E descansou Jeorão com seus pais, e foi sepultado com seus pais na cidade de Davi: e reinou em lugar seu Acazias, seu filho.
25 In het twaalfde jaar der regering van Joram, den zoon van Achab, over Israël, werd Achazja, de zoon van Joram, koning van Juda.
No ano doze de Jeorão filho de Acabe rei de Israel, começou a reinar Acazias filho de Jeorão rei de Judá.

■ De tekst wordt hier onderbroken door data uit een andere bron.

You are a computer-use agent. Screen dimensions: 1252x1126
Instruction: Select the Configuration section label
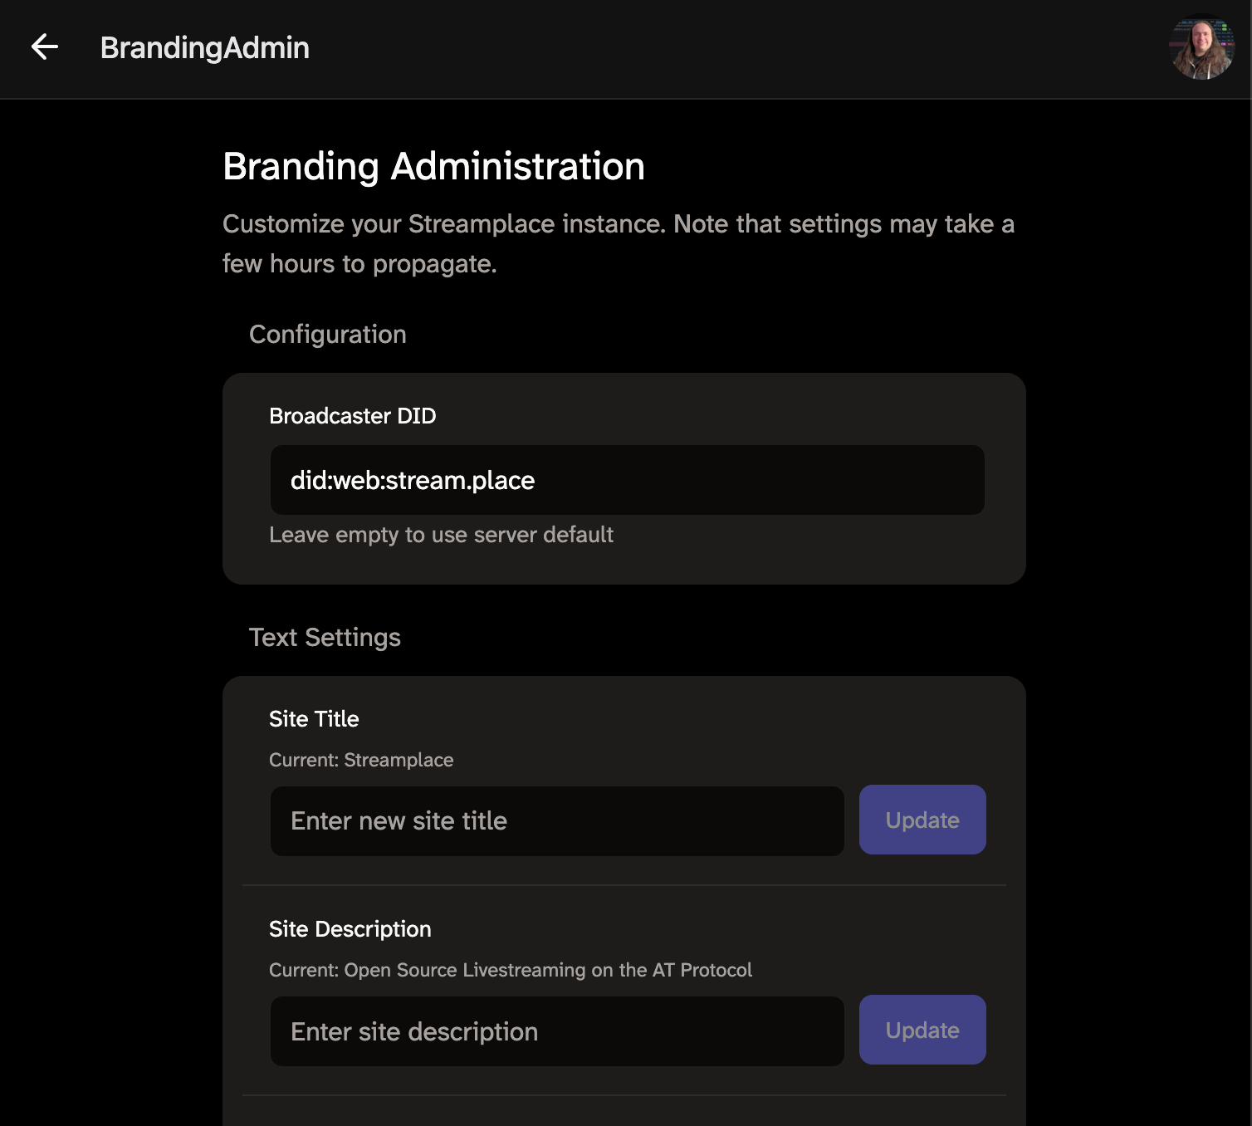click(x=327, y=335)
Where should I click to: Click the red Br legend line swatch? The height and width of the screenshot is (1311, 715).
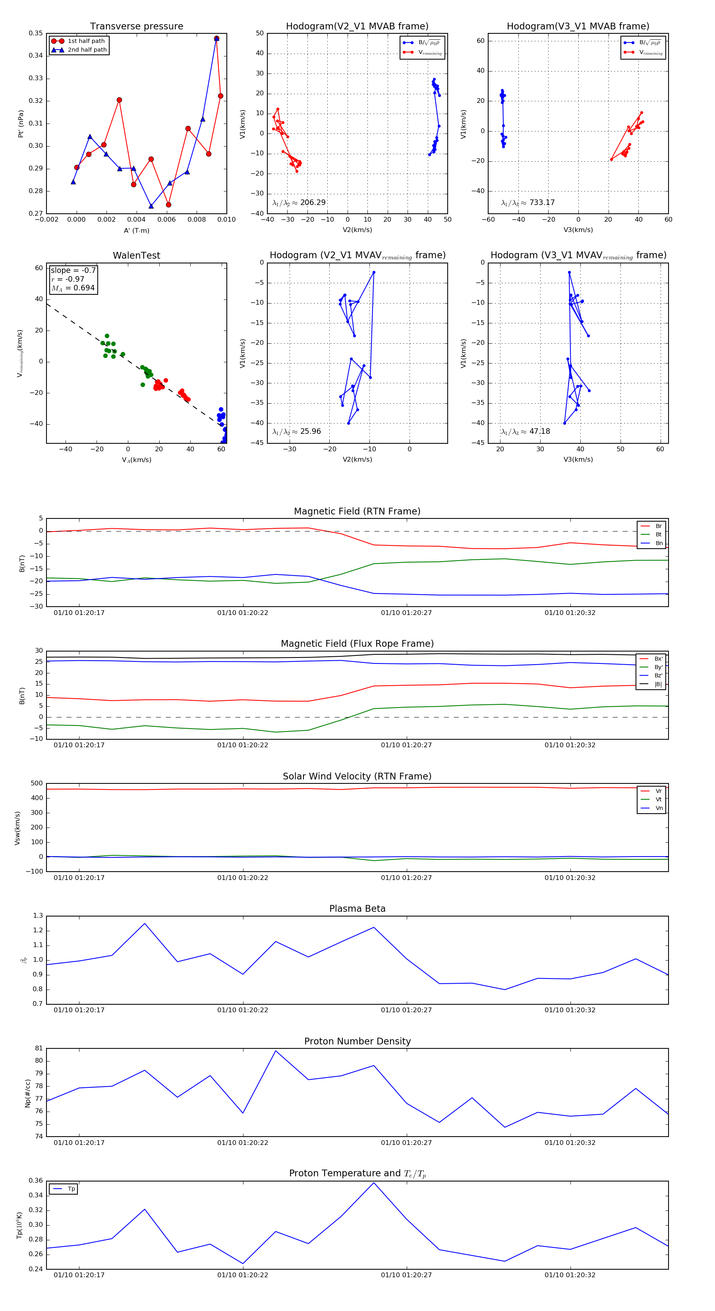pos(644,526)
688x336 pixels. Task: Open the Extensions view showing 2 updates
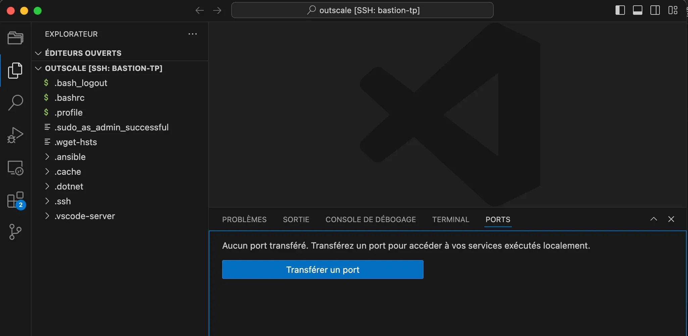(15, 200)
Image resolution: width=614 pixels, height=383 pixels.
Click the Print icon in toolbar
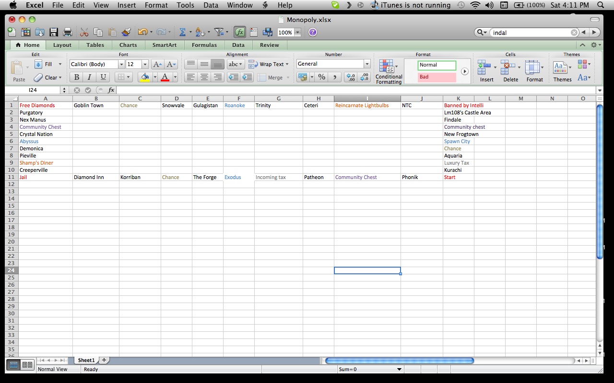coord(68,32)
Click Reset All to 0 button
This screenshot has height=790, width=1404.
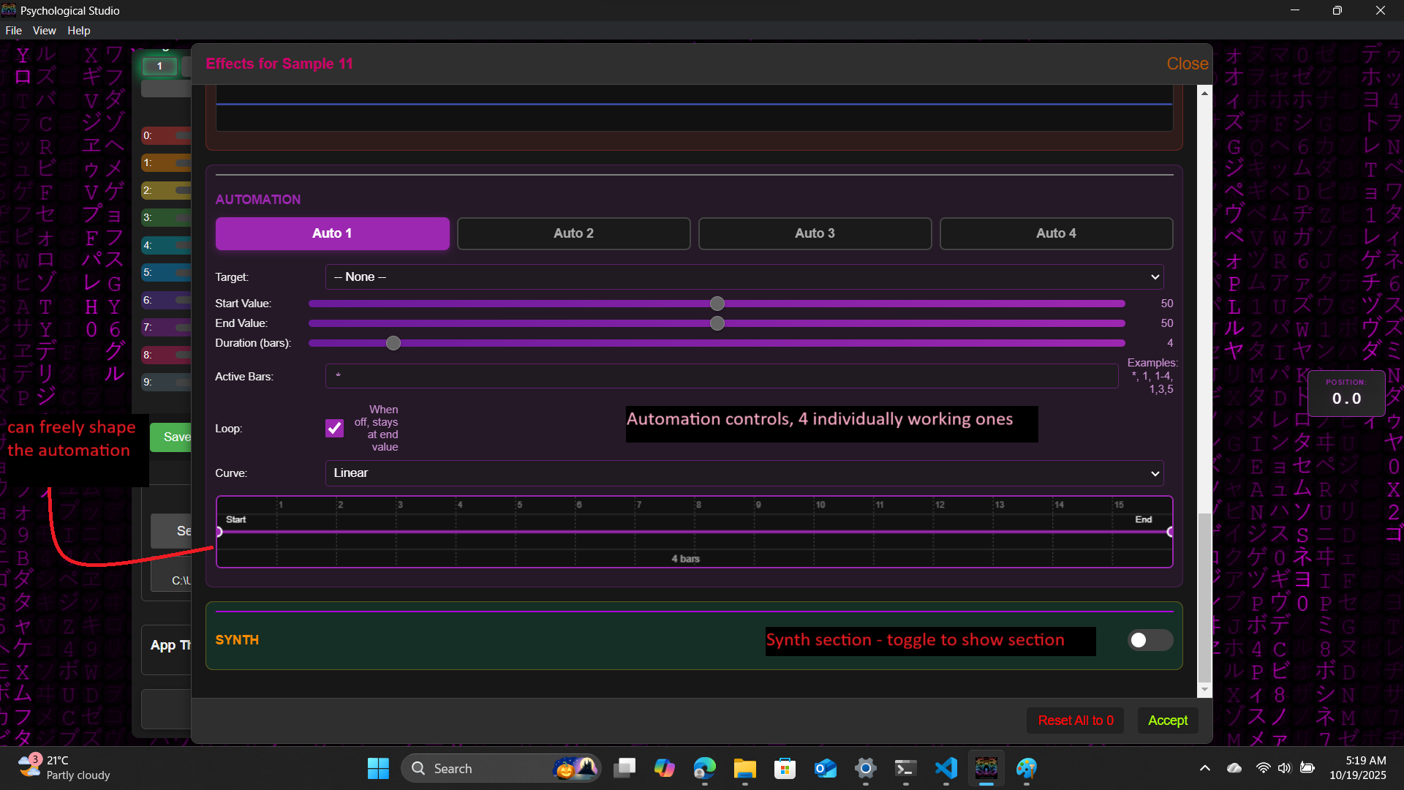pyautogui.click(x=1075, y=721)
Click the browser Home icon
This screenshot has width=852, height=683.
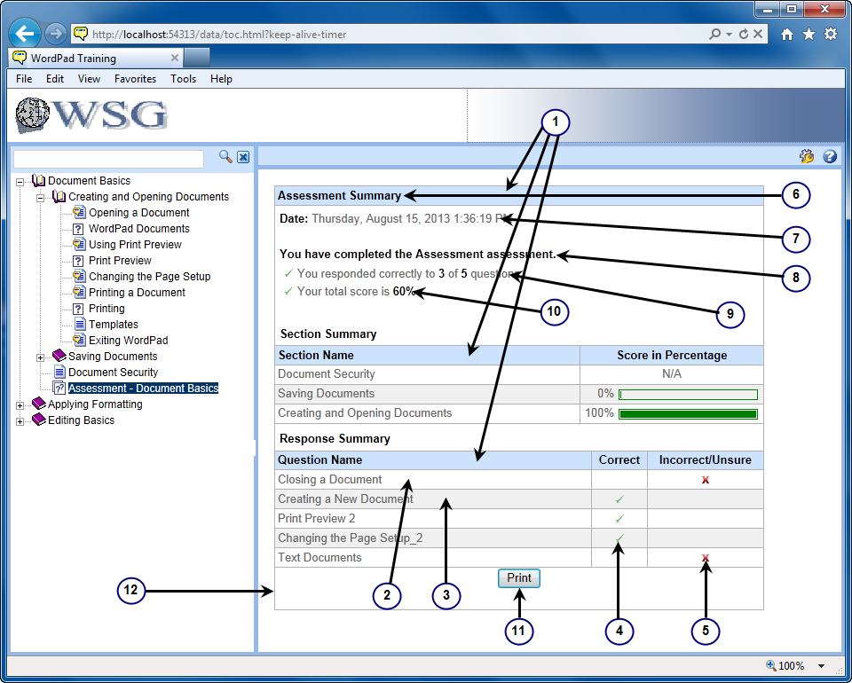787,33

26 Achazja was twee en twintig jaar, toen hij koning werd, en regeerde één jaar te Jerusalem. Zijn moeder heette Ataljáhoe, en was de dochter van Amri.
De vinte e dois anos era Acazias quando começou a reinar, e reinou um ano em Jerusalém. O nome de sua mãe foi Atalia filha de Onri rei de Israel.
27 Hij volgde het wangedrag van het huis van Achab en deed wat kwaad was in de ogen van Jahweh, juist als het huis van Achab; hij was trouwens met het huis van Achab verwant.
E andou no caminho da casa de Acabe, e fez o que era mau aos olhos do SENHOR, como a casa de Acabe: porque era genro da casa de Acabe.
28 Toen Joram, de zoon van Achab, ten strijde trok tegen koning Chazaël van Aram, werd hij bij Rama in Gilad door de Arameën gewond.
E foi à guerra com Jorão filho de Acabe a Ramote de Gileade, contra Hazael rei da Síria; e os sírios feriram a Jorão.
29 Daarom keerde koning Joram terug, om te Jizreël te herstellen van de wonden, die de Arameën hem in de oorlog met Chazaël, den koning van Aram, bij Rama hadden toegebracht. En bij die gelegenheid kwam Achazja, de zoon van Joram en koning van Juda, den zieken Joram, den zoon van Achab, te Jizreël bezoeken.
E o rei Jorão se voltou a Jezreel, para curar-se das feridas que os sírios lhe fizeram diante de Ramote, quando lutou contra Hazael rei da Síria. E desceu Acazias filho de Jeorão rei de Judá, para visitar Jorão filho de Acabe em Jezreel, porque estava enfermo.